QUESTIONS TO ANSWER
A: Print the stretch of the preop visit thread from "preop is either" through "code (99201-99215) instead.".
B: In the preop visit thread, which code does cdr4life say they now use for the office visit?

# Preop visit



## corikr77 (Jun 20, 2012)

Can someone help me figure out what CPT code to use for a preop clearance visit on an established patient ordered by a surgeon not affiliated with our clinic? 

Thanks,


----------



## cdr4life (Jun 21, 2012)

I always used V72.84, whether it be for a new or established patient, CPT code people used to be able to use was 99244, however I've been told that's a bad code to use. I now use a 99215 for the office visit, then I use whatever the code is for the surgery, for instance 366.9 would be for cataracts, then I would use the V72.84 for the pre op examination. Let me know if you need more clarification


----------



## mitchellde (Jun 22, 2012)

preop is either an office level that matches the level of service documented and that might not be a level 5.  OR it is the CPT code for the surgery with the 56 modifier for preop.  it is not a consult.


----------



## dballard2004 (Jun 22, 2012)

To me, pre-op exams usually meet the criteria for a consult.  You have the three R's (request, rendereing of service, and report).  You are getting the request from the surgeon.  You are rendering the exam/testing, etc., and then you are sending a written report of your findings back to the surgeon.  This meets the criteria for a consult.  If the three R's are not met, then I agree you would report a problem-oriented E/M code (99201-99215) instead.  

Medicare does not accept the consult codes anymore, so for pre-op exams on Medicare patients, you have to report a problem-oriented E/M code (99201-99215).

This represents my *opinion* of how we do these types of encounters at my sites.


----------

EXERCISE DATA
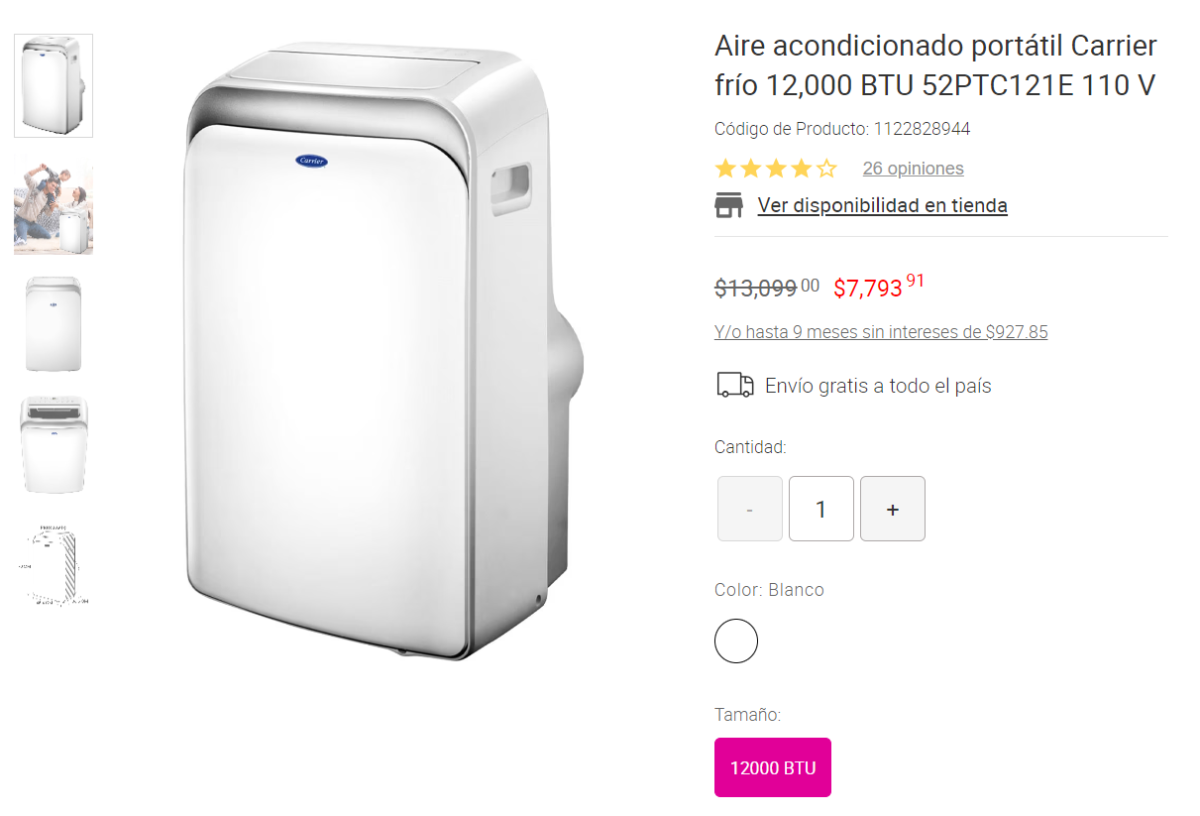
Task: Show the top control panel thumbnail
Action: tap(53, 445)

==

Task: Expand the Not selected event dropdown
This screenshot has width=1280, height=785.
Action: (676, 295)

...

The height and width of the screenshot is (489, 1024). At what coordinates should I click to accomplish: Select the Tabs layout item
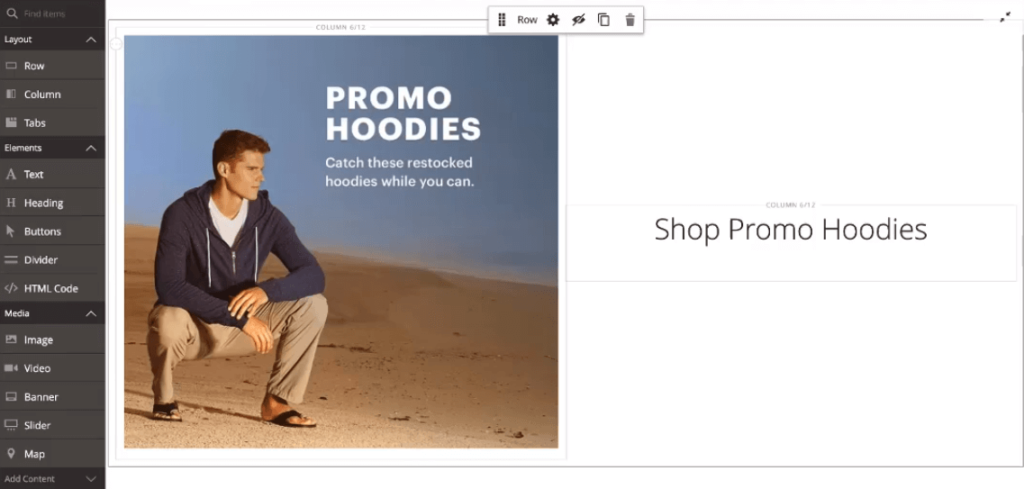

RESPONSES PER TASK
A:
preop is either an office level that matches the level of service documented and that might not be a level 5.  OR it is the CPT code for the surgery with the 56 modifier for preop.  it is not a consult.


----------



## dballard2004 (Jun 22, 2012)

To me, pre-op exams usually meet the criteria for a consult.  You have the three R's (request, rendereing of service, and report).  You are getting the request from the surgeon.  You are rendering the exam/testing, etc., and then you are sending a written report of your findings back to the surgeon.  This meets the criteria for a consult.  If the three R's are not met, then I agree you would report a problem-oriented E/M code (99201-99215) instead.

B: 99215